I’d thought to complete yesterday’s maquette today, but then realized I didn’t have that much left to write. Good thing for me I frittered away the writing hour with breakfast and car loading. Also, I know the maquette-ishness of this maquette is lacking.
Timothy hunches in the auditorium chair appreciating the stark silhouette his shadow produces on the cement and the stackability of a row of cloned chairs: square chrome legs, orange cloth seats. He doesn’t know why the room is black. He doesn’t know why a single spot light beams into the crowd of chairs rather than the performance-free stage. He adjusts his shoulders to make the outline of his head on the floor distinct from the peaks of his jean jacket collar. Better.
Looking for an escape from the wedding party, he truly thought the door that swung open would lead to the outside and a polite secret smoke in the hotel ally. Instead he got this egotistically lit room. Of course he sat right down in the singular illuminated throne. But, as neatly as it served his mood initially, he still needed that smoke.
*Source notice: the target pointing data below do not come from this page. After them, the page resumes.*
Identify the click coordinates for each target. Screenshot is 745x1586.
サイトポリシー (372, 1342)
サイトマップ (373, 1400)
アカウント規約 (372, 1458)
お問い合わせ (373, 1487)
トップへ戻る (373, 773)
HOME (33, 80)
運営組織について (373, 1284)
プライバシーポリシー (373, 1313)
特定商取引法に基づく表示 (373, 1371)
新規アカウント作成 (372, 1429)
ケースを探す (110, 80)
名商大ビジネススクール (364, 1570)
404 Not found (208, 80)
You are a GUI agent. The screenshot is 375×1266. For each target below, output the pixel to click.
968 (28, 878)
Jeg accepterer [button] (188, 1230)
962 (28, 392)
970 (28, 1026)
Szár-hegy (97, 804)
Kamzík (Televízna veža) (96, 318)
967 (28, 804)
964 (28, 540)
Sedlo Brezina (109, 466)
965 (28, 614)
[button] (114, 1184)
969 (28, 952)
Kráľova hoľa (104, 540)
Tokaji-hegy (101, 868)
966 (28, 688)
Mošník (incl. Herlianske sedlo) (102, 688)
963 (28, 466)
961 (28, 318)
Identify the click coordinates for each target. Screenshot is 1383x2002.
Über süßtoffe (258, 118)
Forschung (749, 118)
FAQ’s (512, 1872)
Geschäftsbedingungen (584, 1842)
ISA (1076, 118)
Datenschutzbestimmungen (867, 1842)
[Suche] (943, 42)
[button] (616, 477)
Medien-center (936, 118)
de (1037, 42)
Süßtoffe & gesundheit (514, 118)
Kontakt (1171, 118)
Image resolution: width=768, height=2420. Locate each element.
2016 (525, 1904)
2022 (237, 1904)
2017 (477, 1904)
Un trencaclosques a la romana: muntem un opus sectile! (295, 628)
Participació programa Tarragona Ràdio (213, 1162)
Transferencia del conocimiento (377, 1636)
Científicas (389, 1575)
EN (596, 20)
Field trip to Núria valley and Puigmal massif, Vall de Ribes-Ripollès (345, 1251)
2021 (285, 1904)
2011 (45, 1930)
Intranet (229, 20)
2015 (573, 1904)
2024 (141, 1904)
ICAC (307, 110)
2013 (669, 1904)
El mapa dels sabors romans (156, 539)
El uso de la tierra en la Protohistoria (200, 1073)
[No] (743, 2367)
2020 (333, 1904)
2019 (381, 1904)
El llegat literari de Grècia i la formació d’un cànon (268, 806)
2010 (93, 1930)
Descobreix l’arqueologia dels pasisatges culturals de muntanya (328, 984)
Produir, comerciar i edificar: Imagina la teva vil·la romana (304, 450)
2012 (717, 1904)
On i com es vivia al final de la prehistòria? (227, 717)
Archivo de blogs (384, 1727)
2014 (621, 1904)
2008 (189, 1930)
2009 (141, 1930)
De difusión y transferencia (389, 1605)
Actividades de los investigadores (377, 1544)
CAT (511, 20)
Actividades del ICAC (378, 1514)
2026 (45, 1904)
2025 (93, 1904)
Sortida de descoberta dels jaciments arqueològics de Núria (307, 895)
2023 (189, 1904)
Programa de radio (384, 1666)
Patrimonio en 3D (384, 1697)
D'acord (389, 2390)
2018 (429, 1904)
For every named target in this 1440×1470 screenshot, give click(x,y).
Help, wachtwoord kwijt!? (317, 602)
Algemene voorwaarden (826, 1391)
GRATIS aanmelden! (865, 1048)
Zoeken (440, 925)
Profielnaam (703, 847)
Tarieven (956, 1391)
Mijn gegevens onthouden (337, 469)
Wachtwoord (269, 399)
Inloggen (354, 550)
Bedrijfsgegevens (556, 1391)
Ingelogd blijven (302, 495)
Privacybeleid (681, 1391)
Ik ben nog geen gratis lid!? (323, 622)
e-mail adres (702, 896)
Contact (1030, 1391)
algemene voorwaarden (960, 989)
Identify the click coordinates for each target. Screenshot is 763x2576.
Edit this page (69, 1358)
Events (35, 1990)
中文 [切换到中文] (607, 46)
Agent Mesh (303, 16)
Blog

A pack of Marlboros appears out of habit. He packs it down and plucks out a lucky one before he realizes he’s decided to smoke in a building. Timothy casts back in the chair to prop it up on its two back legs so that he can fish his lighter out of his jeans.
He drops the chair back to four legs and lights the cigarette. That first sweet draw always recalls to mind the first time he felt like a smoker and not a poser: sitting atop a cement picnic table at the lake in Texas. This starkly lit conference room in a hotel in Bristol is a long way from there.
Timothy leans back to blow smoke straight up into the light’s shaft. He’s sprawled back with his arms owning the chairs neighboring his spotlit throne like a king or a man getting a blowjob when a door he didn’t entered through bursts open. Two men with guns are shouting.